> **GIVEN PASSAGE**
• • • • •

The New York City Council Monday approved a measure that eliminates the surgery requirement for transgender people seeking to change the sex designation on their birth certificates. The ordinance was proposed in October by City Council Member Corey Johnson, a Democrat.
The policy will require a licensed health care provider to state under oath that "based on contemporary expert standards," according to the Transgender Legal Defense and Education Fund (TLDEF) press release, "an individual’s true sex is not accurately recorded on their current birth certificate." Mayor Bill de Blasio is expected to sign the measure into law, and the Board of Health is expected to adopt regulations Tuesday.
Laws vary from state to state regarding the requirements needed to change one's sex designation on a birth certificate. Most states will amend them with proof of sex-reassignment surgery, but a few states -- including Idaho, Ohio and Tennessee -- will not. Other states require the applicant receive some form of gender-reassignment treatment, such as hormone therapy.
But this bill, Int. 491 (2014), which Johnson told the New York Daily News in October was "the most progressive in the country," eliminates surgery as a requirement. "Gender won't be about your physicality," he said. "It won't be about your body. It's about how you identify."
Gender dysphoria is the clinical term for the condition in which a person feels his or her emotional and psychological identity as a male or female, and the gender roles that come with it, is opposite from the biological sex assigned at birth.

• • • • •

Pixel coordinate grounding data
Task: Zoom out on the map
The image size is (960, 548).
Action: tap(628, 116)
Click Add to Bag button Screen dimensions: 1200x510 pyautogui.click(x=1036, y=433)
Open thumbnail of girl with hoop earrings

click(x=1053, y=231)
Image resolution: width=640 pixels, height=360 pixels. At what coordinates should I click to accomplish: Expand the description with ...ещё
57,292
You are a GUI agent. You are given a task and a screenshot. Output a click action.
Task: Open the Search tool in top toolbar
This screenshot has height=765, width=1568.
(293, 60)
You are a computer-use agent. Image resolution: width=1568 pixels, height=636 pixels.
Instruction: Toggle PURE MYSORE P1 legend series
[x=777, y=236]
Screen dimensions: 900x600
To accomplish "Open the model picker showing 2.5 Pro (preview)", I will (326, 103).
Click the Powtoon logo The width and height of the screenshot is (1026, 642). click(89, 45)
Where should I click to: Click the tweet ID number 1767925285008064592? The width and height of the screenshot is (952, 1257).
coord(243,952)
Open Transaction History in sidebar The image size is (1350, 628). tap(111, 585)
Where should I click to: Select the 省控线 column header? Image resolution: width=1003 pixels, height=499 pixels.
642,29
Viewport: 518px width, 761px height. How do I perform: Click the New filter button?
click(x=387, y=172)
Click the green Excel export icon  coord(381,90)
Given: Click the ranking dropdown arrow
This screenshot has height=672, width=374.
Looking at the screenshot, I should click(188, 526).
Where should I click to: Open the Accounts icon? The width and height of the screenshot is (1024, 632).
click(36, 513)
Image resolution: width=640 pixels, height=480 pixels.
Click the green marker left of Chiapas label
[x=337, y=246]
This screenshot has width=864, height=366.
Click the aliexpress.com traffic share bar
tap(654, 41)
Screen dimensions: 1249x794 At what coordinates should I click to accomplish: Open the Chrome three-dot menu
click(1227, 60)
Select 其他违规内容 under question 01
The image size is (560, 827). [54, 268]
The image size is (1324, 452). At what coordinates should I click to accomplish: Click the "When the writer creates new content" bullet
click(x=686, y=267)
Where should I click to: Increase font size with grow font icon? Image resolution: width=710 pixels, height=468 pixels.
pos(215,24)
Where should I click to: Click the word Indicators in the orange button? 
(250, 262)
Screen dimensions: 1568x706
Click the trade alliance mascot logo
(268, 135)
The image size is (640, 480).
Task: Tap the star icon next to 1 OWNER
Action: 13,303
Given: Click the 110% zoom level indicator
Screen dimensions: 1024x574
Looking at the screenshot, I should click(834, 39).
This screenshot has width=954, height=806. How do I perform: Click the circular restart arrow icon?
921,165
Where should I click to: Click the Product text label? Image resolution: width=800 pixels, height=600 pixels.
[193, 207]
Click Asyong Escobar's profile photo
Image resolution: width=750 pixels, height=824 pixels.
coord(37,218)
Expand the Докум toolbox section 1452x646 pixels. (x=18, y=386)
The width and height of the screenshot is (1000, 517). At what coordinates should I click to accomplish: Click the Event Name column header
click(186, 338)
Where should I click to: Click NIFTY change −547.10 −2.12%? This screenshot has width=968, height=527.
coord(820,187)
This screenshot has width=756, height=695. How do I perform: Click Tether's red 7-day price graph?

• • • • •

> **USING THE INFORMATION**
a) Using the article on the New York City birth certificate measure, say whether each statement agrees with it: (i) Corey Johnson proposed the ordinance in October; (ii) Idaho, Ohio and Tennessee amend birth certificates with proof of sex-reassignment surgery; (iii) the Board of Health is expected to adopt regulations on Monday. Answer yes or no for each and quote the deciding words.
b) List every state that the birth certificate article names as not amending birth certificates with proof of sex-reassignment surgery.
c) Pick up the article on the New York City birth certificate measure after its final sentence and continue it.

> **ANSWERS BY ITEM**
a)
(i) Yes: "The ordinance was proposed in October by City Council Member Corey Johnson, a Democrat."
(ii) No: "Most states will amend them with proof of sex-reassignment surgery, but a few states -- including Idaho, Ohio and Tennessee -- will not."
(iii) No: "the Board of Health is expected to adopt regulations Tuesday."

b) Idaho, Ohio, Tennessee

c)
People can be turned down from jobs, accused of fraud, harassed and attacked if the gender on a birth certificate does not match the gender with which the person identifies, Carrie Davis, chief programs and policy officer at the Lesbian, Gay Bisexual & Transgender Community Center, told the New York Daily News. The National Transgender Discrimination Survey, in a recent report, found 40 percent of transgender people have said they faced discrimination because of mismatched documents.
TLDEF clients Joann Prinzivalli, Patricia Harrington, Marco Wylie, and Naz Seenauth sued the city in a first-of-its-kind lawsuit that challenged the surgery requirement.
“We are thrilled by the passage of this legislation,” TLDEF Executive Director Michael Silverman said in a press release. “Today’s action will dramatically improve the lives of transgender people born in New York City. We thank Council Member Johnson, the City Council and the Board of Health for taking action. The city’s policy served only to harm transgender people and they moved to change it. We also thank the many activists and advocates who have worked tirelessly to ensure that the city’s harmful policy will be changed.”